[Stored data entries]
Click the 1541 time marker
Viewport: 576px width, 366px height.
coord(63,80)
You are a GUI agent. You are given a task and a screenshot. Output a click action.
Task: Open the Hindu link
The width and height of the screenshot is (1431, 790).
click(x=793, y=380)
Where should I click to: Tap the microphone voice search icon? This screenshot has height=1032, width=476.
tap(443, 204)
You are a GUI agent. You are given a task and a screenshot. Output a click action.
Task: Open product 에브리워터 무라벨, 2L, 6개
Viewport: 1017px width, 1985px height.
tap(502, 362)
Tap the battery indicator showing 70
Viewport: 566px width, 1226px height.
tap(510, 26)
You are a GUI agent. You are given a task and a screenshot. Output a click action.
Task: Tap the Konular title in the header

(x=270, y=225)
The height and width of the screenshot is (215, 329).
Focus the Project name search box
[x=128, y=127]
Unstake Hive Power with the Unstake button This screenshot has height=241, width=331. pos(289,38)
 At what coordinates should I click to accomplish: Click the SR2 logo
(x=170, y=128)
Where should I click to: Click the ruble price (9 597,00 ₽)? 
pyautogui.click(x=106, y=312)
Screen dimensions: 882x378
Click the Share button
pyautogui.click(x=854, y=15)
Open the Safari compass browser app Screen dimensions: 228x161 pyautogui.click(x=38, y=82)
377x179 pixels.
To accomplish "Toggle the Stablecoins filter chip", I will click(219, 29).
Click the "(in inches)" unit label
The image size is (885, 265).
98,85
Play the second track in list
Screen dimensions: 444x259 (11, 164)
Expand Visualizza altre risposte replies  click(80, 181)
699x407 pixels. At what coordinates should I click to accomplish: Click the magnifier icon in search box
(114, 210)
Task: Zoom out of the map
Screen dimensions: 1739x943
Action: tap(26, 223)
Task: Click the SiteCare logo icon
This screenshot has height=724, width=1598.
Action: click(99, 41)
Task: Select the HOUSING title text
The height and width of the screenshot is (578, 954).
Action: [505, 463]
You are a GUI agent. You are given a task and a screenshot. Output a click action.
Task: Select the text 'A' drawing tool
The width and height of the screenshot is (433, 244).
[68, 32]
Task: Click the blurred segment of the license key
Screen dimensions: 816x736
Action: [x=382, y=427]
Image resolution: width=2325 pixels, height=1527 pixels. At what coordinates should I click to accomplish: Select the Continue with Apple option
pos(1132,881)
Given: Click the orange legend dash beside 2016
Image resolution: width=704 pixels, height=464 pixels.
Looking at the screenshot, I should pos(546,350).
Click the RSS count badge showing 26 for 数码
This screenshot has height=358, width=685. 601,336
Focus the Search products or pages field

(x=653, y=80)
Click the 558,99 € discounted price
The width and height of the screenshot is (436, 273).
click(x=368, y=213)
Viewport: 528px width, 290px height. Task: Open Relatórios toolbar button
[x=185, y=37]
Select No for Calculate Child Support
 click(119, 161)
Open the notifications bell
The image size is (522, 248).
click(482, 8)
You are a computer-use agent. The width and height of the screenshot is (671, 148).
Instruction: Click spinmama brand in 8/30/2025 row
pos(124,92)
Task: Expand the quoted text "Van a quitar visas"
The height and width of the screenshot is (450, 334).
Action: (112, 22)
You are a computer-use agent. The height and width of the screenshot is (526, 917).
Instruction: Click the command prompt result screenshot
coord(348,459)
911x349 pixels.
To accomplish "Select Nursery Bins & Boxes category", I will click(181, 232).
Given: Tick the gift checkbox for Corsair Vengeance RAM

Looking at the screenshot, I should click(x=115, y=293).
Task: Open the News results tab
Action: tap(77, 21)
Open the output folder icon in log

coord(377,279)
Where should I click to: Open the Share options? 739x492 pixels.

Description of the task: Across the entries above, work out how many lines include the string "computer", and report only that figure.

Written response: 2